From the magazine

Spinoza, Epicurus and the question of ‘epikoros’

Dot Wordsworth
EXPLORE THE ISSUE 31 May 2025
issue 31 May 2025

With surprise, I heard from a Jewish friend that a Hebrew term for a heretic is epikoros, apparently derived from the Greek philosopher Epicurus (341-270 bc). The word cropped up recently in a row over a film on the life of Baruch Spinoza, showing that he is not forgiven more than 360 years after his expulsion from the Sephardic community in Amsterdam.

An American professor of philosophy, Yitzhak Melamed, asked the Portuguese Jewish synagogue there for permission to film some footage. The rabbi pointed out that Spinoza had been excommunicated ‘with the severest possible ban, a ban that remains in force for all time’. So, no he could not visit the synagogue.

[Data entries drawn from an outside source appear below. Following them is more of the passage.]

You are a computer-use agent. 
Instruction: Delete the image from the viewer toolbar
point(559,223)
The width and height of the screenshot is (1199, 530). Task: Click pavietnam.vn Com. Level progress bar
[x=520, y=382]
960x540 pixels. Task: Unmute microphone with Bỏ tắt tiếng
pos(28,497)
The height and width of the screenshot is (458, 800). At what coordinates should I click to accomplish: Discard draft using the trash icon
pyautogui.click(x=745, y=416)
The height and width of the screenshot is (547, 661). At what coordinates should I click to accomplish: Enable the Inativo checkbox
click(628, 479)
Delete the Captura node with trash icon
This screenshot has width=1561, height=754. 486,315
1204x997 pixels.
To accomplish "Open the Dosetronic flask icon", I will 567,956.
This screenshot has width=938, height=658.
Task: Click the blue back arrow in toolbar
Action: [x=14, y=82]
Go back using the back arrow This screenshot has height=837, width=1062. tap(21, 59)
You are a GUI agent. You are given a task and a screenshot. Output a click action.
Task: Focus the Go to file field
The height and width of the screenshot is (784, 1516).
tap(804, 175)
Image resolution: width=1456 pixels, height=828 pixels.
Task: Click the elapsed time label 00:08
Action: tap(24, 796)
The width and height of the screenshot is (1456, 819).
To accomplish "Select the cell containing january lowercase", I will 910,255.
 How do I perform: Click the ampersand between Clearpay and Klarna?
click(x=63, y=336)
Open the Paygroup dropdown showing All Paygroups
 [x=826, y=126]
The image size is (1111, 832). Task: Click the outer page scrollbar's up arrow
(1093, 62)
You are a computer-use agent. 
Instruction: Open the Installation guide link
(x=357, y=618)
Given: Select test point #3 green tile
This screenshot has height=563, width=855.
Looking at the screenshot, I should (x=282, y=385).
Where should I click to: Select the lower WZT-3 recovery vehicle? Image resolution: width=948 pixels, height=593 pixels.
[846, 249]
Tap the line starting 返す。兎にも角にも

The rabbi’s letter called Spinoza an epikouris, a form of the word used of him in the 17th century. The reason for Spinoza’s excommunication (herem in Hebrew) is unknown. Spinoza did write difficult stuff later about all things being God, but not when he was cast out in 1656, aged 23.

Anyway, 12th-century Jewish philosopher Moses Maimonides discussed the nature of an epikoros as someone who denies God’s providence. That is what Spinoza was to deny, as far as I can understand him, and what Epicurus had denied.

To add a complication. Maimonides said in an early work that epikoros came from Aramaic, and others have since derived it from the p-q-r Semitic root, signifying ‘licentiousness’. By the time he wrote Guide for the Perplexed, Maimonides had learnt about Epicurus’s philosophy. Do, then, epikoros and a modern form, apikoros, come from the Greek philosopher, or was his fame projected on to an extant Semitic word? Professor Melamed eventually received a letter from the Ma’amad (churchwardens) of the synagogue saying the rabbi had exceeded his authority and he was welcome to visit.